I’m afraid not, the maintenance burden of many small features that don’t work as desired really adds up for a large engine.

,
Here’s an example of where the static emissive lighting would work well, and other solutions don’t provide quite the look I’d want:

I’d love to have the contact brightness with the concrete ceiling long the splines. I can understand the concerns you posted, but I’d like to find out how you’d suggest lighting this badboy. I could certainly spend hours placing lights all over it, but that seems like a bad workflow and wouldn’t necessarily work with the lighting system.

Thanks

After messing around, I also haven’t found a way to get this working, the material is lit, but doesn’t transfer the light to other meshs.

hmmm…Maybe they changed the name?

its possible that its hidden somewhere with all the changes to bring everything to the front of the engine rather than being hidden with in menus (f4/properties)

I am not able to try it just now, but if particles can emit light in UE4 why not emit non-moving particles off (some of) a mesh’s verts and use that as emission?
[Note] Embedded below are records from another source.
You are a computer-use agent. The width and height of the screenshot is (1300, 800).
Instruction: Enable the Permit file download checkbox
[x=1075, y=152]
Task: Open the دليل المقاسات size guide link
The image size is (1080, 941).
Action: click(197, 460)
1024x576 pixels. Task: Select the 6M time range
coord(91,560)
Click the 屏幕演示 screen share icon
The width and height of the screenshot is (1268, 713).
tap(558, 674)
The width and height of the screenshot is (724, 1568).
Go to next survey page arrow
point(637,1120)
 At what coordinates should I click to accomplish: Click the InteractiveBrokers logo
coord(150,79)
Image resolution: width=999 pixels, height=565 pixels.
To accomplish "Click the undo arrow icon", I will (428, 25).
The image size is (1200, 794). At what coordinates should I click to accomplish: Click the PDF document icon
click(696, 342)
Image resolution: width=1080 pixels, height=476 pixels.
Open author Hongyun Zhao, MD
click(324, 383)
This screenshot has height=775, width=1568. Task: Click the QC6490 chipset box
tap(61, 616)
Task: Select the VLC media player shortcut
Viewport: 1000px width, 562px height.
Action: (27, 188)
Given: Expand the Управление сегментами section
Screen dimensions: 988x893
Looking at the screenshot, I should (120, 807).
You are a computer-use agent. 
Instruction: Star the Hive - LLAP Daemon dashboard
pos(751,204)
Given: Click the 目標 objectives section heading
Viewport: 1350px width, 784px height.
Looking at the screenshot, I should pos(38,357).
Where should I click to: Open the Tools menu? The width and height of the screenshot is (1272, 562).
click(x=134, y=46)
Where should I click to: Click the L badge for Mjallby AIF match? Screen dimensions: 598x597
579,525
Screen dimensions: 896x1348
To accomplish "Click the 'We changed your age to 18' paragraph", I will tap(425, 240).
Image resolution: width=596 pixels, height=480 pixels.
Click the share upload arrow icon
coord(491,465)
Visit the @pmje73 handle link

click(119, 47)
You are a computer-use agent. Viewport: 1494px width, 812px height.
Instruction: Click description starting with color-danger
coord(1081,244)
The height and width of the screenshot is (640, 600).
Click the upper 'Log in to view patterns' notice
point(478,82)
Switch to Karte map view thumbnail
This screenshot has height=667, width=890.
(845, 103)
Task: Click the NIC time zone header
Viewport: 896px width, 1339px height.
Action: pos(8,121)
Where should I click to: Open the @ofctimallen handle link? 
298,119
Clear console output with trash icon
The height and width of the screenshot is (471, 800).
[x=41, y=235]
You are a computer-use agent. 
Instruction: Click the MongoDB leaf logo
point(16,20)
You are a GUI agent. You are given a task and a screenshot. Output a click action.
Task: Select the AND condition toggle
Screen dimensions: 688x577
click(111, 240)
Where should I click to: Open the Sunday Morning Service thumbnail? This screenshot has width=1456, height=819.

It could provide a kind of dynamic lighting proxy that way.

After some more looking around the engine SphereReflectionCapture seems to give a similar effect to just being emissive. would it be possible to get this changed so that you can select which meshes reflect(so you would select your desired light “emissive” source) and keep a blank SphereReflectionCapture as is where it just does everything?

Now the issue with this is, on some of my meshes i have some parts that i would only want to reflect (multisubobject materials applied), so could this go down to the material level? it seems a bit more complex when if it was changed to work this way though.

In any case this to me seems the best way at the moment while we wait for some other solution and ill just use it and try apply tricks to fake things if/when needed.

This is very very bad news for me.
Removing this feature, technically I understand, but not providing an equivalent is a mistake.
What to I do with emissive : well for the past +1 year I based my lighting pipeline on emissive material and lightmaps.
I don’t use any light ever. 100% emissive material.
Very unique look and feel, very cool.
Now on EU4 I can’t have the same look, I am very annoyed, I must find a solution to this. Or I may have to stick to UDK, but…

I have subscribed to this post, and will report back when I find something.

Again disappointed, another feature, ridiculous that you do not have this engine, as well?

This post was made by a beta user back during the beta trials of UE4 and is no longer relevant. Any posts made by “UE4-Archive” are posts that have been archived from the beta reports.

This feature has since been added into 4.4 and can be turned on in the material’s properties. It is a checkbox labelled “Emissive Dynamic Area Light” and requires the use of LPV (Light propagation volumes). It is rather new and still a bit experimental.

I see that there are a few people seeing this post and getting confused. It is a beta tester’s report and is no longer relevant. It is being kept for archiving purposes.

This feature has since been added into the engine and can be turned on in the material’s properties. It is a checkbox labelled “Emissive Dynamic Area Light” and requires the use of LPV (Light propagation volumes). It is rather new and still a bit experimental.